Date of Award

Summer 2005

Document Type

Dissertation - Restricted

Degree Name

Doctor of Philosophy (PhD)



First Advisor

Guastello, Stephen

Second Advisor

Campbell, Todd

Third Advisor

de St. Aubin, Ed.


Excessive alcohol use and binge drinking among college students are health risk behaviors of significant concern. Two important correlates of this behavior, alcohol use attitudes and peer pressure, are often examined within the context of the model offered by the Theory of Reasoned Action. While this model has yielded valuable insights, an intriguing new line of research emerging from the field of nonlinear dynamics is offering to extend our understanding of this behavior. Preliminary findings in the literature suggest that cusp catastrophe modeling may provide a more sophisticated method for understanding students' substance use behavior by accounting for relatively simple but important nonlinear relationships between substance use, attitudes, and peer pressure. This study therefore examined whether a cusp catastrophe model (CCM) would more effectively explain patterns of alcohol use among college students than either a simple linear statistical model or a linear interaction model.

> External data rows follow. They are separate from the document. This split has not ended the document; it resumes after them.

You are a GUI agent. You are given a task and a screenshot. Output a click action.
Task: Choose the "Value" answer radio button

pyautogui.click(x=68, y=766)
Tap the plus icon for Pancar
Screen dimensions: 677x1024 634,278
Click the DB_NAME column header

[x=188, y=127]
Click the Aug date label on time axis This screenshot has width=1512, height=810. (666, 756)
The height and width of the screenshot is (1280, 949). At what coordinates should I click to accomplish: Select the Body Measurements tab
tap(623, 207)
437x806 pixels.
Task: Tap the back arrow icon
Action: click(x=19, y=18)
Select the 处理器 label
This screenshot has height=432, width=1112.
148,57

This study used archival data collected on 1,197 undergraduates who completed the Core Alcohol and Drug Survey. The effectiveness of the nonlinear model was determined by contrasting it with the findings from two linear statistical models. Separate series of analyses were performed for each of the three dependent variables examined in this study - binge drinking, frequency of alcohol use, and quantity of alcohol use. A major finding of this dissertation 'was the success of the CCM in capturing the nonlinear dynamics that influenced the binge drinking and other alcohol use behavior of the college undergraduates. Analyses revealed that for both college males and females the CCM was better able to account for the relationship between attitudes, peer pressure, and frequency of binge drinking than the two linear models. The CCM also emerged as superior to the linear models in explaining quantity and frequency of alcohol use among college males. The findings of this study hold important implications both for understanding the complex behavioral effects of peer pressure on students' drinking behavior and for developing more effective interventions. The findings are also important in extending cusp catastrophe modeling of alcohol use to a college student population, thus adding to the emerging body of literature.